Il caso trevigiano è
parte di questa clima generale, non è da giudicare ma da comprendere, è il
sintomo dello sfacelo generale. Nella scuola docenti sempre più anziani e
presidi impauriti sono oggetto di pressioni e richieste sempre più inaudite.
L’alunno è un cliente, può cambiare scuola se vuole, e se i clienti non sono
soddisfatti saltano direzione e posti di lavoro, per cui al cliente si deve
dire sempre il fatidico “sì”. Questa è la condizione della scuola pubblica al
tempo del liberismo senza limiti e confini che l’ha cannibalizzata e ha reso tutti gli operatori scolastici
figure che vivono una condizione indefinibile e difficile sempre sul punto di
subire ricorsi e a volte violenza. Non bisogna giudicare ma riportare, dunque,
talune scelte al contesto sociale e al tessuto economico. L’unica realtà vera e
inossidabile è la pessima qualità del nostro multiculturalismo, il quale è una
finzione, perché chiede il generale suicidio delle culture e della cultura.
Se non si elimina la
scuola azienda sarà difficile per i docenti agire per difendere e trasmettere
l’umanesimo della scrittura e del pensiero, perché scuola di formazione e
scuola azienda non coincidono. I docenti sono presi da contraddizioni su cui
agiscono adattandosi (meno Dante e più tecnologie) o resistendo in modo
spesso solitario. In questo clima di
pressioni e richieste la soluzione più semplice per un docente per sopravvivere
non poche volte è “cedere” o “banalizzare i contenuti”. Nel caso specifico da
trattare con rispetto, perché dev’essere compreso nelle sue dinamiche
particolari e generali, il giudizio dev’essere cauto, si ha ancora una volta
l’occasione per capire lo sfacelo della scuola italiana e la tormentata
condizione dei docenti sempre meno formatori e sempre più operatori del mercato
che stringe in una mordacchia la formazione.

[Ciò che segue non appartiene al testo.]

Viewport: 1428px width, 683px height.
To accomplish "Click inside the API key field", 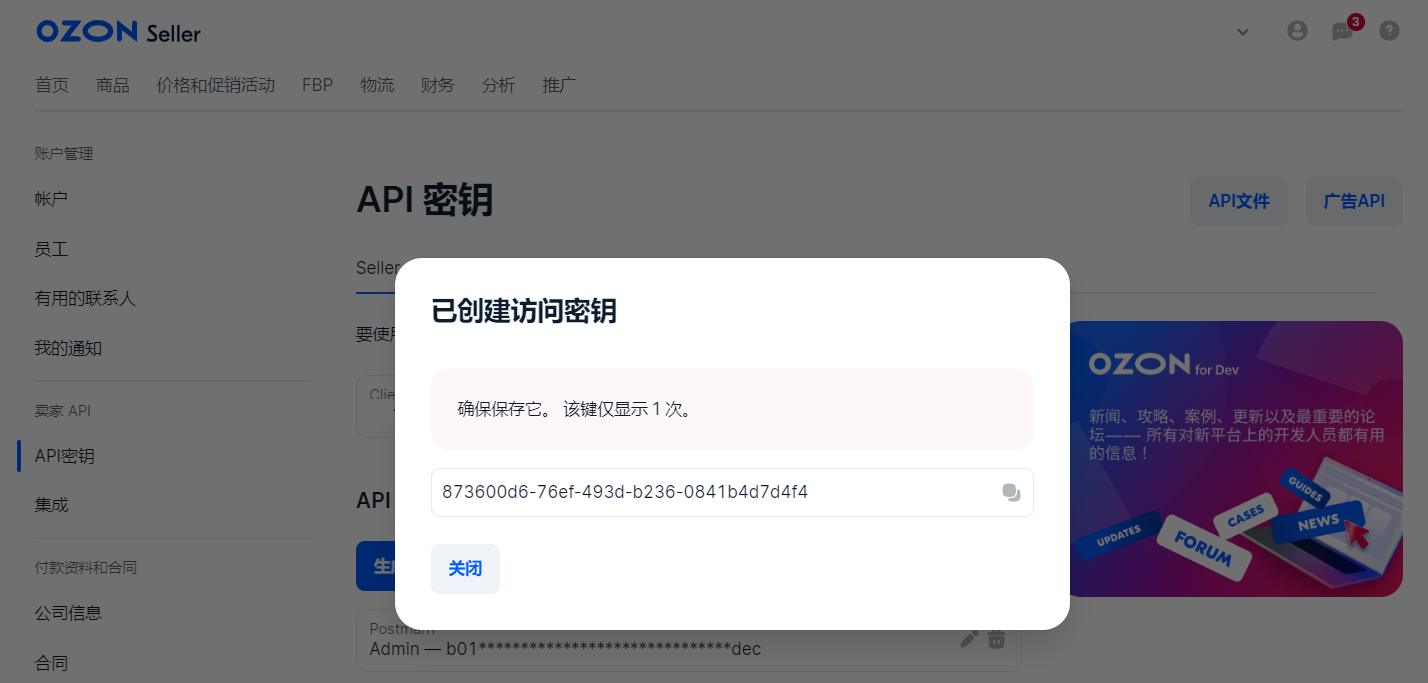I will pyautogui.click(x=700, y=492).
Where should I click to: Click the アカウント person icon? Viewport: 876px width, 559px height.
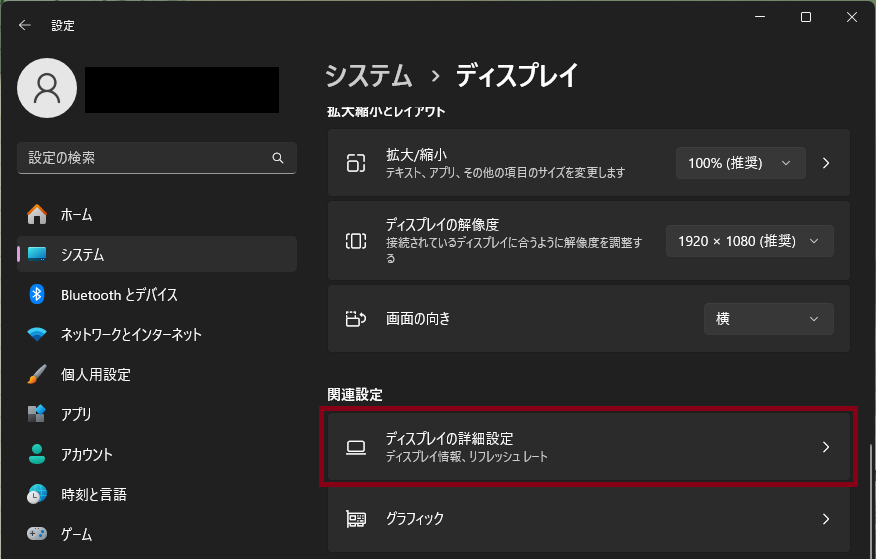click(37, 454)
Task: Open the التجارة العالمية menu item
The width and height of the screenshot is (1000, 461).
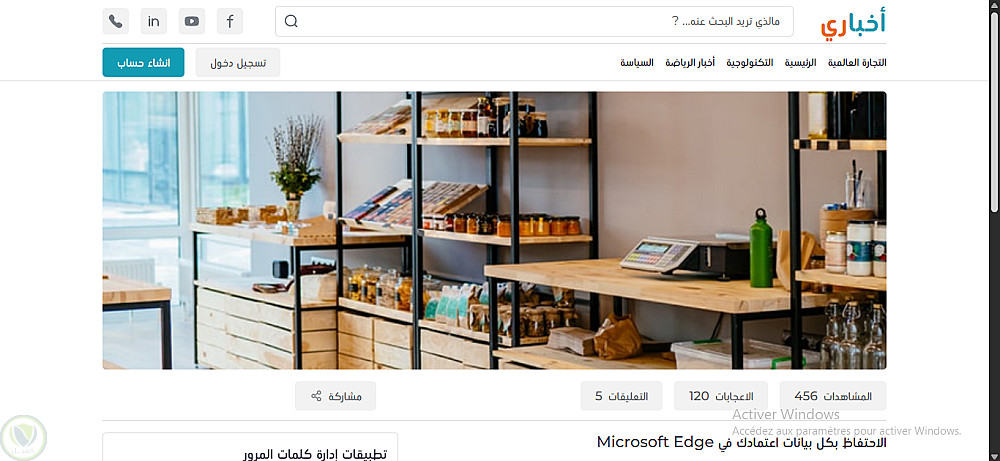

In ultimo ricordiamoci della grandezza eterna di Dante nella cui Divina Commedia è presente la teoria della luce tratta da Avicenna e ripensata in chiave cattolica, questo è multiculturalismo, ovvero risemantizzazione di contenuti all’interno della propria cornice identitaria che si rende profonda e si eternizza solo al contatto con le altre culture senza rinunciare alla propria. Ad uno studio attento Dante Alighieri e la cultura islamica (Averroè-Avicenna) sono in uno stato di perenne scambio, elaborazione e tensione generativa. Il passato ci dona paradigmi per decodificare il nichilismo della mercatura che ci sta divorando. Solo una Rivoluzione culturale collettiva potrà farci uscire dalla palude-abisso in cui siamo caduti e di cui non vediamo il fondo, perché stiamo rinunciando a capire. Dobbiamo riattivare “la luce del pensiero e il coraggio della prassi pedagogica” per uscire dalle oscurità del nichilismo. Il dialogo non è rinuncia ai contenuti, ma attraversamento di spazi per ricongiungere le differenze nel tempo della parola, ma affinché ciò possa esserci è necessario un clima culturale che ponga al centro la formazione liberata dai vincoli dell’economicismo.